Simon Weidmann, Leiter «foodsave & solidarisch»
 
Keine einfache Aufgabe
Partner für die Aktion zu finden sei nicht ganz einfach gewesen, sagt Weidmann. Erst seien zahlreiche Absagen gekommen, von Institutionen und Organisationen, die Lebensmittel abgeben oder Sozialberatungen anbieten. «Uns war es wichtig, kein neues System erfinden zu müssen, sondern bestehende Strukturen zu nutzen», sagt Weidmann.
 
Mit der Schweizertafel, den Caritas Läden und der reformierten Kirchgemeinde Bümpliz haben die vier dann aber das gefunden, was sie suchten. «Gmüesgarte» fungiert bei diesem Projekt als reiner Gemüselieferant – und natürlich nun als Spendensammler. Die Aktion läuft seit Montag, erste Spenden seien bereits reingekommen. In der ersten Pilotphase ist das Ziel, zehn Abos zu verkaufen. Läuft das, sollen es bald mehr werden.
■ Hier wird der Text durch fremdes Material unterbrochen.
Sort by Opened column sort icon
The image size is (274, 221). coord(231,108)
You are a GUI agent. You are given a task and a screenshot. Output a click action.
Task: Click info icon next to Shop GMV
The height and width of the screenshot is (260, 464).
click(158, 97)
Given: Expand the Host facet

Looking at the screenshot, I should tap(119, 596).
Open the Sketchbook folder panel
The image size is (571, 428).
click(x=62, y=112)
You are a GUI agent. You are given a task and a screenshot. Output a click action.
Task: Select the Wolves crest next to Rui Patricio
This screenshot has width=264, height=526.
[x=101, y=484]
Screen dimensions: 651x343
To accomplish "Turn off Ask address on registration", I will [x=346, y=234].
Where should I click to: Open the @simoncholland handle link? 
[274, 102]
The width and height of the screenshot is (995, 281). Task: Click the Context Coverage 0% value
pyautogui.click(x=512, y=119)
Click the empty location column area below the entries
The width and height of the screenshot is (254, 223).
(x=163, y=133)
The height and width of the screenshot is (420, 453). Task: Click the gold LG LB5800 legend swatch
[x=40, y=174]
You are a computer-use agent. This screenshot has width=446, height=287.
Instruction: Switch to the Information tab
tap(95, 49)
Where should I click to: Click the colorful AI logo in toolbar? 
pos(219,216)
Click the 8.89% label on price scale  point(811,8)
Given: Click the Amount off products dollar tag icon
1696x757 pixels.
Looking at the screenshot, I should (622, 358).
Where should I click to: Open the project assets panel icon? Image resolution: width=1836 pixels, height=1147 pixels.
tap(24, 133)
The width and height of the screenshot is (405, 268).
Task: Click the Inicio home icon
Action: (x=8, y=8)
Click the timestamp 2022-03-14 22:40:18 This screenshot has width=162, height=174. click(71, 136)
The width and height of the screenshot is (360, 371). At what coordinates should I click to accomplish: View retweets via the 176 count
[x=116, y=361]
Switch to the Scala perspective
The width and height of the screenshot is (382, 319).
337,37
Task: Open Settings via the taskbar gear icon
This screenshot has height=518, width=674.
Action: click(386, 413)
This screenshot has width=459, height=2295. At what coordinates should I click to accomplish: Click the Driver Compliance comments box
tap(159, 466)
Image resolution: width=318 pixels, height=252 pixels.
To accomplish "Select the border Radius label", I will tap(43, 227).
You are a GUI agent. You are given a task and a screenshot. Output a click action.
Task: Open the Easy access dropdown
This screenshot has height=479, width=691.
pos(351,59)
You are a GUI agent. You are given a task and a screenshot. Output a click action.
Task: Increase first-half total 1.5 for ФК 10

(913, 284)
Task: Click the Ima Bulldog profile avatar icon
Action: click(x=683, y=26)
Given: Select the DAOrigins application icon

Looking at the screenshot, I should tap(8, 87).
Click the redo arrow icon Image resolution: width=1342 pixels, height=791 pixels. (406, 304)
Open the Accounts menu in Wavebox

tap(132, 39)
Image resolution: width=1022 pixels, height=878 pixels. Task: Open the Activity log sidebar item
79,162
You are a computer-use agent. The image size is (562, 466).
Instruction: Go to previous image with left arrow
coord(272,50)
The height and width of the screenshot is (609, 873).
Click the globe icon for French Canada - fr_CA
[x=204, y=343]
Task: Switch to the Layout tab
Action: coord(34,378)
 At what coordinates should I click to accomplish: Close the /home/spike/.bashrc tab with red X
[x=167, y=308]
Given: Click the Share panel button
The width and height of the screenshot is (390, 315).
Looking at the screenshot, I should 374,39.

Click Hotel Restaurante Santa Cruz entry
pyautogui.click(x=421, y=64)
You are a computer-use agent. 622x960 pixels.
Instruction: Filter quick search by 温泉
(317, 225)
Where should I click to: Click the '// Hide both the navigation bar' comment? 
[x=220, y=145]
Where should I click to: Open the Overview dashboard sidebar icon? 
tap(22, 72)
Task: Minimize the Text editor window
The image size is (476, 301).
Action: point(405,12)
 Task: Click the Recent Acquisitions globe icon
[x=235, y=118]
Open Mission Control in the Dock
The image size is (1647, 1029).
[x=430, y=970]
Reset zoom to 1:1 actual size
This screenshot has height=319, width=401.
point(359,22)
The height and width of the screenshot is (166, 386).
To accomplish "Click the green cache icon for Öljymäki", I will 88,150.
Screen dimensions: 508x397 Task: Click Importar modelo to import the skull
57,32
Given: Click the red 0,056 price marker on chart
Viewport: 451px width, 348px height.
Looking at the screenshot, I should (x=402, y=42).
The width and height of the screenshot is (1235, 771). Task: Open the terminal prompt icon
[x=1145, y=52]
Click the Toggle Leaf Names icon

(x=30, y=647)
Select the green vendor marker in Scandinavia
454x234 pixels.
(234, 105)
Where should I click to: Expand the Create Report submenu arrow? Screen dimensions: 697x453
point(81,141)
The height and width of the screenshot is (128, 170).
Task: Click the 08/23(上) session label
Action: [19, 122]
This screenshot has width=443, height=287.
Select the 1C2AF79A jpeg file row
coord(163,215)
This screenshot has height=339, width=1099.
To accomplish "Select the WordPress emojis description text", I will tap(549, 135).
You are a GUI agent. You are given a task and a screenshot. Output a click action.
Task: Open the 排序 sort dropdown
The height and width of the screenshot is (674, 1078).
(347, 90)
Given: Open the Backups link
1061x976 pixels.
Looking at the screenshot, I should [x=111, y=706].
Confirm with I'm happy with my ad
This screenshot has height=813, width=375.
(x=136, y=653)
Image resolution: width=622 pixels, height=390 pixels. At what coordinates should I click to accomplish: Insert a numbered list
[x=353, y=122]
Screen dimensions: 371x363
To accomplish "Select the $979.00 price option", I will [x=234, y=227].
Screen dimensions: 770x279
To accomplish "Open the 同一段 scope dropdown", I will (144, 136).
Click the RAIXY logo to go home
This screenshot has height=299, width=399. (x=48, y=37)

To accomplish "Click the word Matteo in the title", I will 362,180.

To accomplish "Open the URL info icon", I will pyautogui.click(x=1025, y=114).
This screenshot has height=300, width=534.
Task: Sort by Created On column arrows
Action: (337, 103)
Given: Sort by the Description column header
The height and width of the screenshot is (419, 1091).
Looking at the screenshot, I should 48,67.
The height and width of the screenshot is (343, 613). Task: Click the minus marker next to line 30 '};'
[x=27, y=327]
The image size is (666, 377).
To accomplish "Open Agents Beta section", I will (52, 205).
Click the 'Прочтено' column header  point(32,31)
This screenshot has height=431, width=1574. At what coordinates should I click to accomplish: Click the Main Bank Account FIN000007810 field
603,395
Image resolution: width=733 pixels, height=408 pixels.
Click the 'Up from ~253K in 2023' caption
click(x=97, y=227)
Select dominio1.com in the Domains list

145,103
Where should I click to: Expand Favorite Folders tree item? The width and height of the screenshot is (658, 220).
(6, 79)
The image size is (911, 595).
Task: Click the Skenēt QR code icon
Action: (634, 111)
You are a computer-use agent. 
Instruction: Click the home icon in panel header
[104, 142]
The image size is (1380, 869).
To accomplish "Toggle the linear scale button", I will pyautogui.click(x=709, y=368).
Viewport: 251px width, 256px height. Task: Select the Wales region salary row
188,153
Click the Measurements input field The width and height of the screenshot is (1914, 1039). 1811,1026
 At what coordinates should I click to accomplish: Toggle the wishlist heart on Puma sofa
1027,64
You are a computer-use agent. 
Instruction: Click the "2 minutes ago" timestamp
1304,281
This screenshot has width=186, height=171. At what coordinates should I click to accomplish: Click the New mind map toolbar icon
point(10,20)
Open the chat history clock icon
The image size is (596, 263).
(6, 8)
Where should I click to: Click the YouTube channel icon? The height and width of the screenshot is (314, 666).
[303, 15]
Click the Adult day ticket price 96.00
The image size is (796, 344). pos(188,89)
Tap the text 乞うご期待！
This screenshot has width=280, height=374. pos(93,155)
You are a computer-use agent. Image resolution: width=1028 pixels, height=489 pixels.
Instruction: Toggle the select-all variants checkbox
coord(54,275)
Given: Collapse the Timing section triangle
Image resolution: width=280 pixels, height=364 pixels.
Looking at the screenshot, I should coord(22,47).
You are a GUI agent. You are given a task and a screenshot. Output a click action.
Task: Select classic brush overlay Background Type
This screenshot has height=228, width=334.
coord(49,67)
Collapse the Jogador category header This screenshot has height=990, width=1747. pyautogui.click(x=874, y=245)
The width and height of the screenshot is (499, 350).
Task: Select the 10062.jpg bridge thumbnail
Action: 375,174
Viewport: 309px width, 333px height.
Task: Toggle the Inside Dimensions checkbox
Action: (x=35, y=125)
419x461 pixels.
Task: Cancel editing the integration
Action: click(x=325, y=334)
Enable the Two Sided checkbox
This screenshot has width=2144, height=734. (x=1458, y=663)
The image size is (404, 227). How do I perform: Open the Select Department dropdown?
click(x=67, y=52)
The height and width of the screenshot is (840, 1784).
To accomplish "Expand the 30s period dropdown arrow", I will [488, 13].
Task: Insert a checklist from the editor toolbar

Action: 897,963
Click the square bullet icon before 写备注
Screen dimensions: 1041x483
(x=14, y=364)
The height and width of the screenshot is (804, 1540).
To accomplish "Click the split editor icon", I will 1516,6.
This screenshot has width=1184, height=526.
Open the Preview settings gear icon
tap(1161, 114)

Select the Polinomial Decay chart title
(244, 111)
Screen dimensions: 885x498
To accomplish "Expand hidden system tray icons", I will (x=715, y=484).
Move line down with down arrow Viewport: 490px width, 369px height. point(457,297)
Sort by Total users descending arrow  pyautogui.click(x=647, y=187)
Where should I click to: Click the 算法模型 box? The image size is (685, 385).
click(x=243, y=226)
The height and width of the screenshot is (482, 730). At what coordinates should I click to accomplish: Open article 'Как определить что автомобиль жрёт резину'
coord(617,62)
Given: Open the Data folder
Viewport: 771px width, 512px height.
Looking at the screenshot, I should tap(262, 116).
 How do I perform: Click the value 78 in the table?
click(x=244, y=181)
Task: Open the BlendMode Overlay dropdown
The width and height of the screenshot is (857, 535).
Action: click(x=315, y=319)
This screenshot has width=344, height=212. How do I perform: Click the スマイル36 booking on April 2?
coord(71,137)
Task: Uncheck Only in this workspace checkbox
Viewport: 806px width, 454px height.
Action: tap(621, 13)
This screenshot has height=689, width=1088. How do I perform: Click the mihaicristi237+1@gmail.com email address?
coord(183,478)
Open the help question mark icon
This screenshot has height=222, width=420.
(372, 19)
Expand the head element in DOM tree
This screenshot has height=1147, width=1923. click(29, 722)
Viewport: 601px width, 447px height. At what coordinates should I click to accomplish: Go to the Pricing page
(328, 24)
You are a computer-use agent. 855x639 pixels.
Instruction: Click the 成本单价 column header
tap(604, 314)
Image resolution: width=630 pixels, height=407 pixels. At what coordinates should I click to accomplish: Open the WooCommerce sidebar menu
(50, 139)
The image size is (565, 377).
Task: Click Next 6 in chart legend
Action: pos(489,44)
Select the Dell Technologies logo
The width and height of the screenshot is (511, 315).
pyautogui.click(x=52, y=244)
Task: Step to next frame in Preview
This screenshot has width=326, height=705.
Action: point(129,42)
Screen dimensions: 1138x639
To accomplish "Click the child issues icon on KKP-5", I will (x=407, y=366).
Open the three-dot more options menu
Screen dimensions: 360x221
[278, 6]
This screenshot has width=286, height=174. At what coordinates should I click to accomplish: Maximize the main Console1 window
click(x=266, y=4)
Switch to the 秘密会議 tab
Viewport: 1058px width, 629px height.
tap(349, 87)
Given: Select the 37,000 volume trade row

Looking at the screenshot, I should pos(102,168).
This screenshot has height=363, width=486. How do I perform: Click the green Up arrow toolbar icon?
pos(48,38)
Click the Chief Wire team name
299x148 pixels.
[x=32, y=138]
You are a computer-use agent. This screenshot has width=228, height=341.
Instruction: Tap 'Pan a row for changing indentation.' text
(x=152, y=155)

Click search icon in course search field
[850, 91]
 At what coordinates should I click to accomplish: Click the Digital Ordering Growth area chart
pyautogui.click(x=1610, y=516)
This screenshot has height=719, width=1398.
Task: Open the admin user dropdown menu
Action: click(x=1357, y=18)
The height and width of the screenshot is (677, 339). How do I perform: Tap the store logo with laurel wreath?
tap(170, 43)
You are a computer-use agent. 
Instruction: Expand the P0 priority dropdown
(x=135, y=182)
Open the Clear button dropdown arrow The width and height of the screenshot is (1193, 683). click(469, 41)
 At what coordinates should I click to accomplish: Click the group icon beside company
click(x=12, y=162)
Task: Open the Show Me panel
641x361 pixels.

Weidmann und Güder sehen das Projekt aber nicht nur als Übergangslösung, um die Coronalöcher im Portemonnaie zu stopfen. «Wir gehen davon aus, dass diese Hilfe tragischerweise auch langfristig nötig sein wird», sagt Weidmann. Bei «Gmüesgarte» gibt es auch reguläre Gemüseabos – geliefert wird aber nicht bis ins Seeland.
 
Bald ein Laden in Biel?
Mittlerweile arbeitet der «Gmüsegarte» mit über 30 Landwirtinnen und Landwirten zusammen, ein Grossteil davon aus dem Seeland. Weshalb gibt es sowohl den Laden als auch die Aktion bisher nur in Bern? Weil die vier alle in der Hauptstadt wohnten, als sie das Projekt vor vier Jahren lancierten, erklärt Weidmann. Zwar bestand bereits damals die Idee, vielleicht irgendwann nach Biel zu expandieren. Doch dann kam Corona. Und auch heute sei die Zeit für einen zweiten Laden noch nicht reif.
 
Denn auch im «Gmüesgarte» wird während der Pandemie weniger eingekauft. «Die Pandemie bringt die Gewohnheiten durcheinander. Wir spüren jede neue Massnahme», sagt der Geograf. Ein Feierabendbier weniger, ein Besuch in der Altstadt weniger, ein Einkauf im «Gmüesgarte» weniger. Dass die Spendenaktion nun auch ausschliesslich Armutsbetroffenen in Bern hilft, sei auf die Logistik zurückzuführen. In Bern besteht bereits die Infrastruktur.
 
Ob es irgendwann doch noch einen Laden in Biel geben wird? «Ich will es nicht ausschliessen. Aber ich kann nichts versprechen», so Weidmann. Klar ist: Im Umgang mit Lebensmitteln müsse sich in den nächsten Jahren noch einiges ändern, schon nur aus ökologischer Sicht. «Die Luft nach oben ist unendlich.»

Nachrichten zu Seeland »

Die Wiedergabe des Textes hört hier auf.